Specific interventions to distort markets

There are a range of interventions that governments can make relatively easily into markets to try and discourage certain activities and encourage others. Some examples include:

  • Tax breaks for companies that sign up their employees into selected larger insurers, in order to encourage the growth of a small number of large risk pools. Fragmentation of risk pools in private markets is one way in which costs grow, since a smaller risk pool is less robust to extreme events
  • Tax breaks for non-profit and industry-wide (industry-assocation) insurers, and support in establishing them. For example, the fishing industry might form a single industry-wide non-profit insurer, that covers all members in the industry. These kinds of associations often have associated mutual benefits – for fishers, for example, there might be low-cost financing to purchase or improve industrial equipment – which make them attractive to younger, healthier people (my industry association here in Japan, for example, offers low-cost mortgages). Again, this process would be partly intended to encourage the growth of very large risk pools, and the advantage of industry-based associations is that they target working-age people, who are healthier than retired people, and their pool of retired members is always in proportion to their employed younger proportion (due to cohort effects). The disadvantage is that they are restricted to the size of the industry, so there is a limit to the risk-pooling benefits they can obtain
  • Block funding for hospitals that sign up for government cost-containment plans, so that hospitals that agree to stick to a certain schedule for the provision of core services receive a guaranteed annual income in exchange. These hospitals will in turn become attractive to HMOs and other forms of restricted-network insurance providers, since they offer predictable and manageable costs, which in turn means that the services they bill are less likely to be scrutinized and rejected, reducing administrative overhead (which is apparently a large problem in the current US system). Such hospitals would also be attractive investment items since, though they don’t offer astronomical profits, they are a stable source of income for an investment portfolio.

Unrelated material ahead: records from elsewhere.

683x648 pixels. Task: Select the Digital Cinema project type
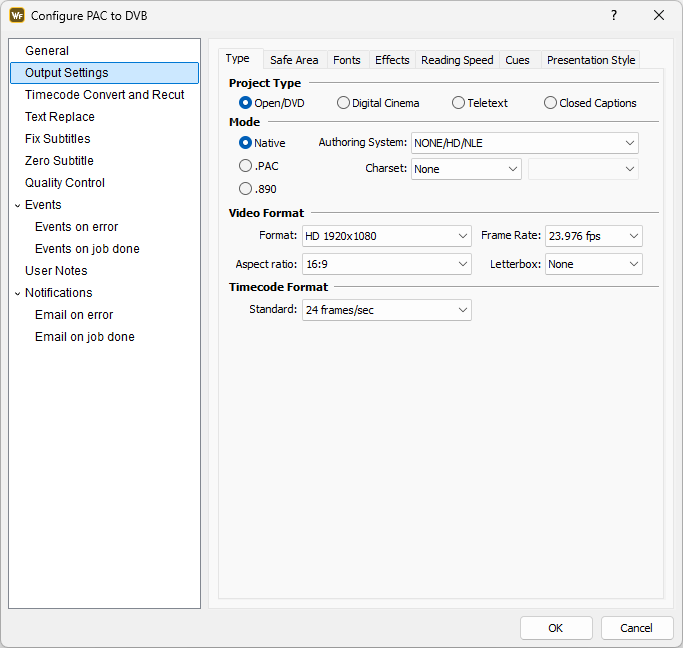click(x=344, y=103)
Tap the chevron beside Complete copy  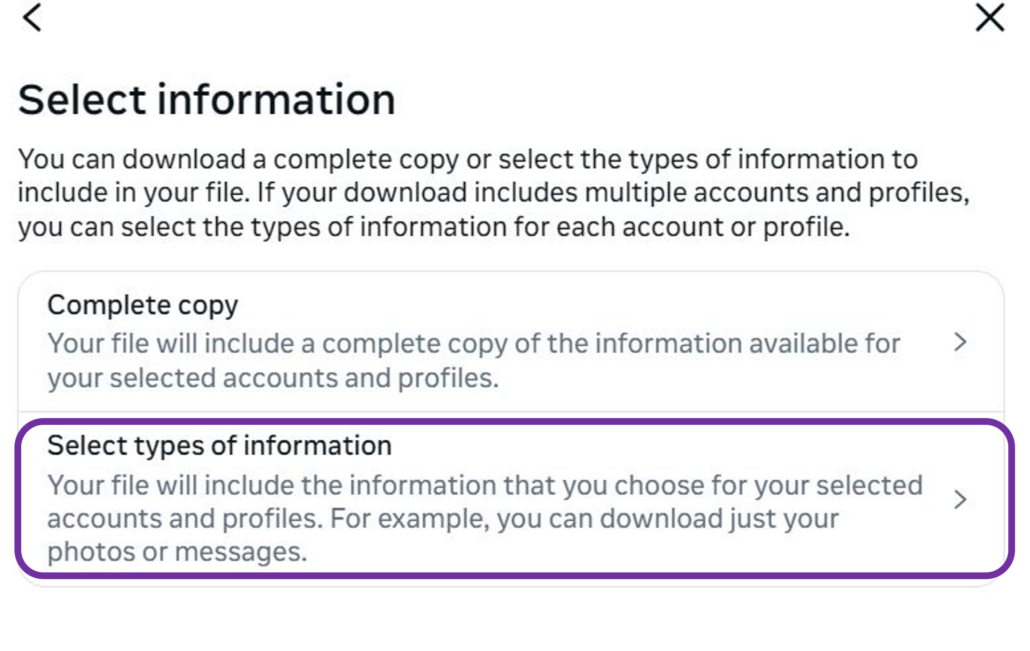960,343
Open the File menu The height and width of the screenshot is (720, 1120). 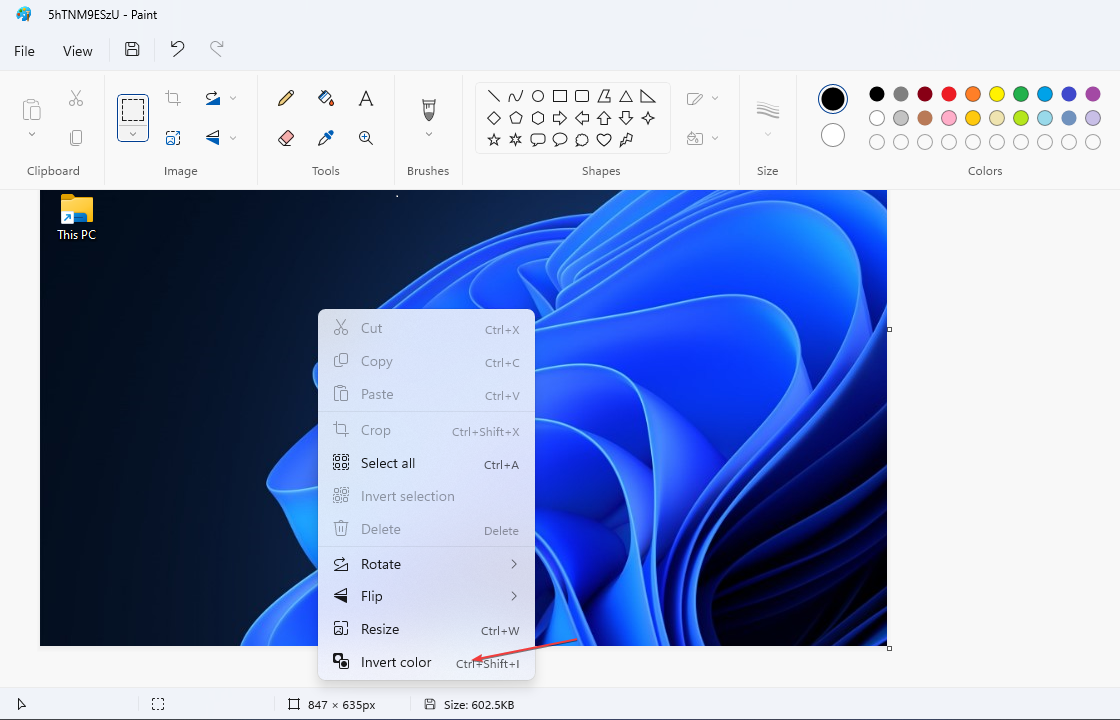pos(24,51)
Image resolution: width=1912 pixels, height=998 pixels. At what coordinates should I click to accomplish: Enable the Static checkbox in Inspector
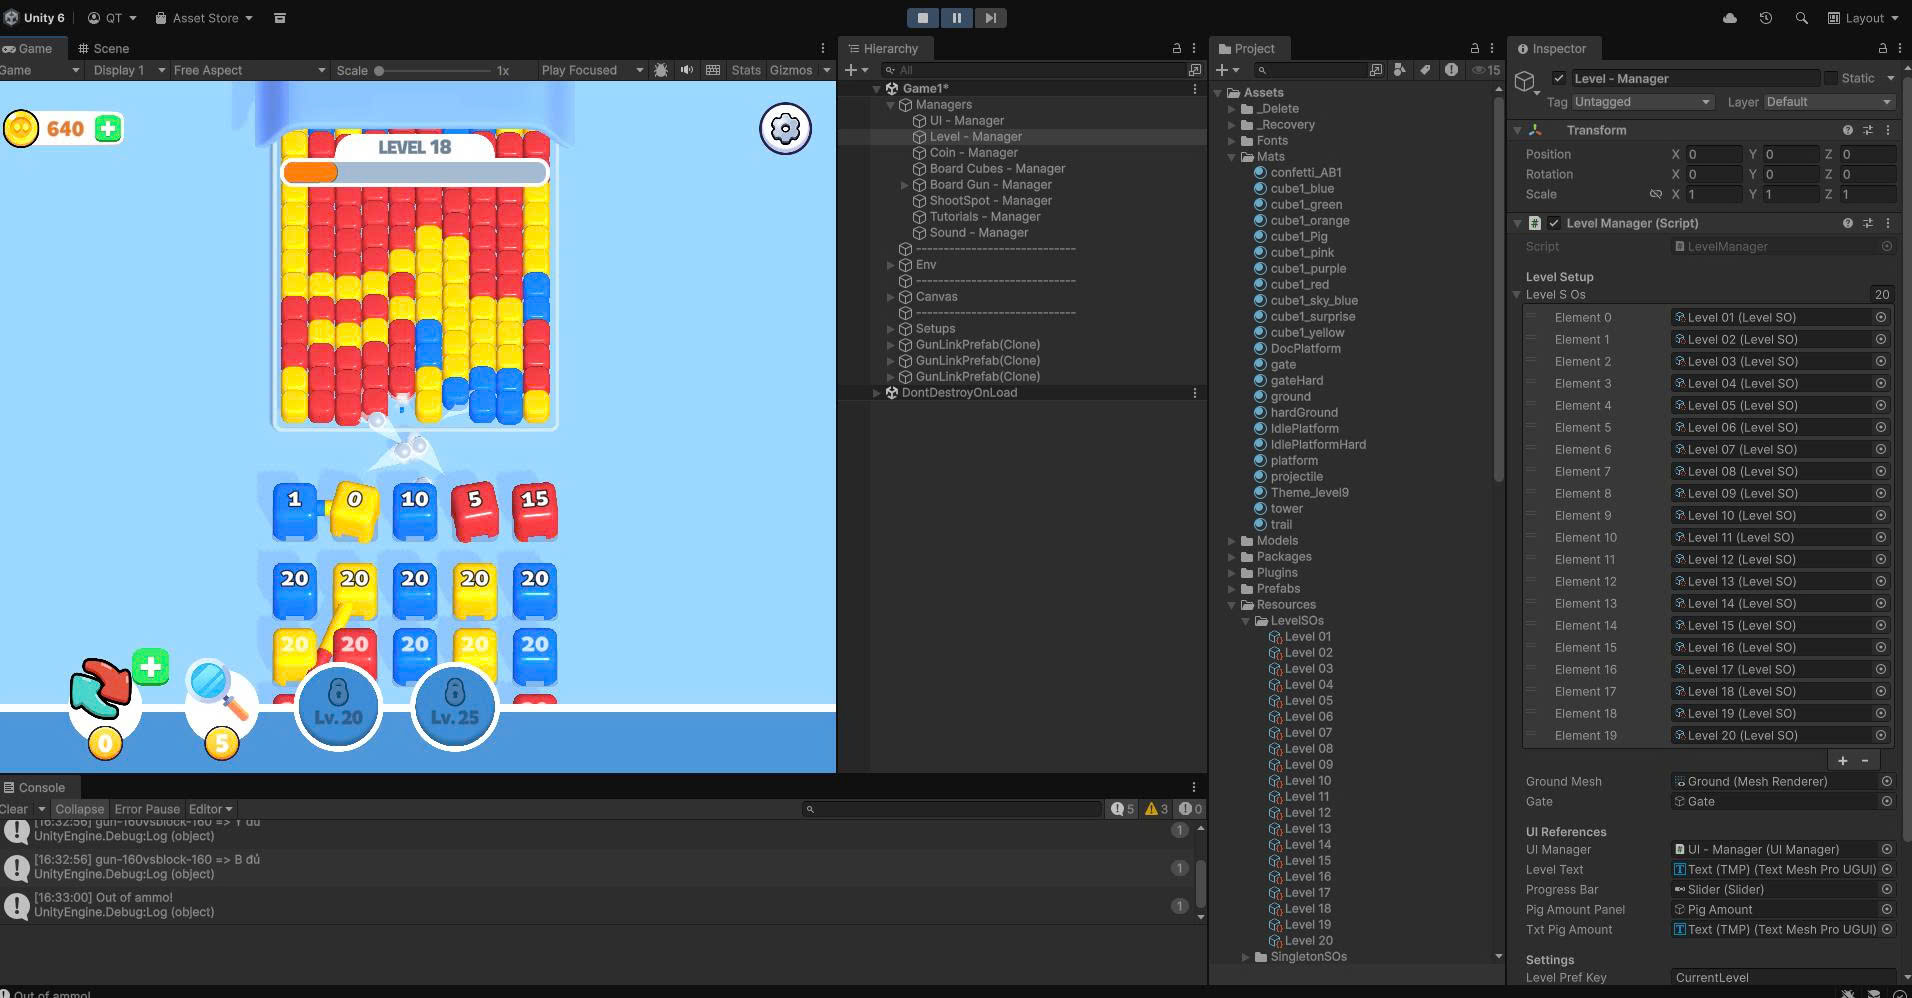[x=1831, y=78]
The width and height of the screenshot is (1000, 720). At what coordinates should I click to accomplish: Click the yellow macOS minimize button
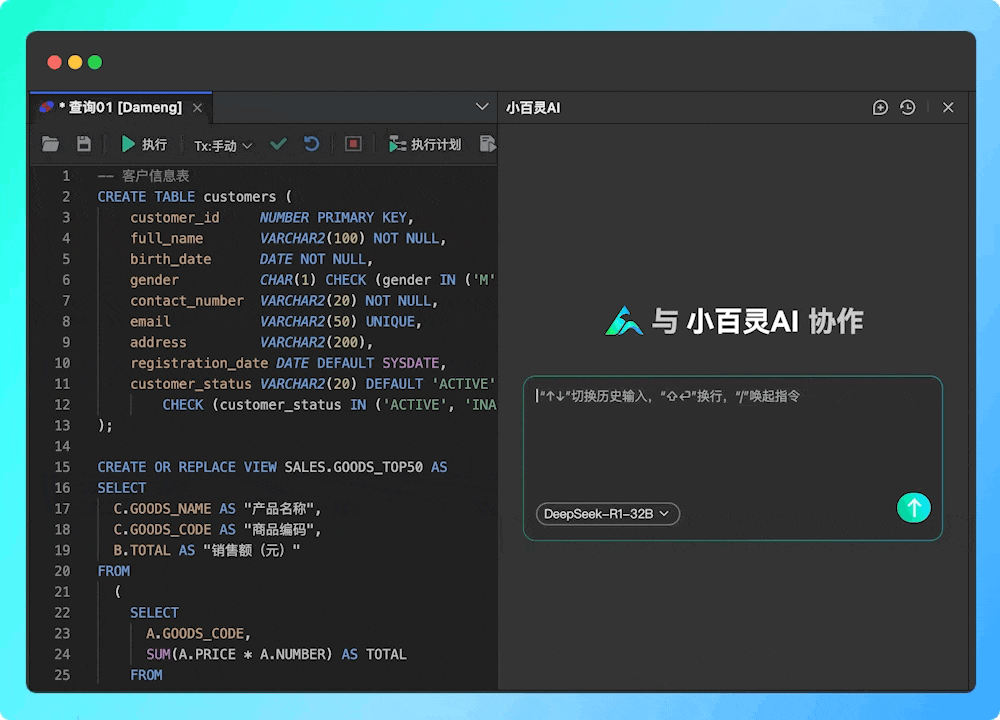(x=74, y=62)
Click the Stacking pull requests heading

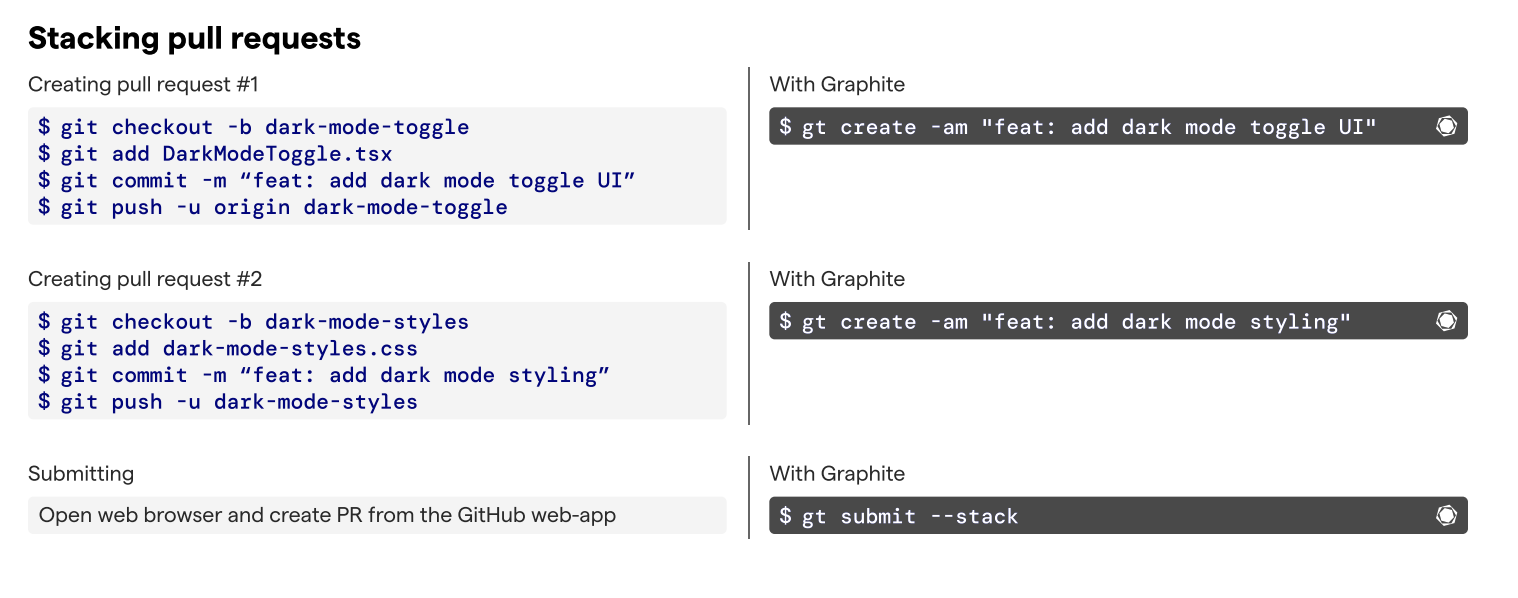196,38
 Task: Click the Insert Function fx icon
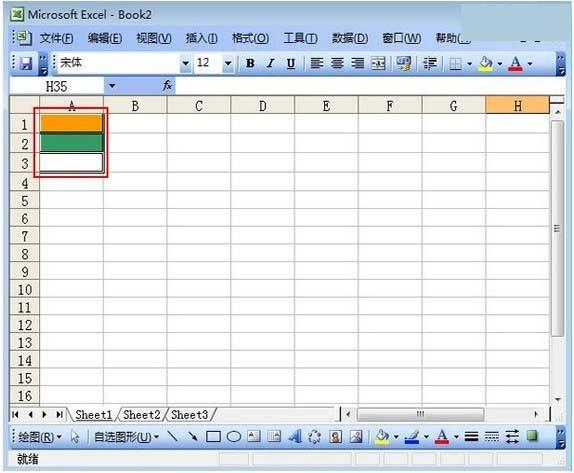(167, 86)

Combinations of interventions

There is no reason that these interventions can’t be merged. I think it would be interesting to see how rapidly Obamacare expanded coverage if a HECS-style repayment scheme were added to the mix: getting people to sign up would then be simply a matter of overcoming laziness, and would be preferentially effective on the young and poor, improving coverage and equality. My guess is that a HECS-style system would be anathema to most Republicans and a sizable minority of Democrats, though. I also doubt that any Republicans of note have given an alternative, genuinely free-market healthcare plan that aims to improve coverage and access, while containing costs and reducing inequality, any more thought than I have put into this blog post. And that is the really sad thing about the American healthcare system today: while a classic universal health coverage scheme has so many enemies it will never get off the ground, a genuine free-market scheme also has so few friends that it will never happen. Which leaves only one alternative: the highly compromised, heavily contested and distinctly imperfect chimaera that is Obamacare.

fn1: Plus a blog post about a genuinely free market healthcare policy would consist of “we have no policy” which is pretty boring.

fn2: And it is astounding to me that the US government only just thought of this. The basic stipulation “you can’t sell products that are a complete rip-off” was only introduced in 2013 … wow.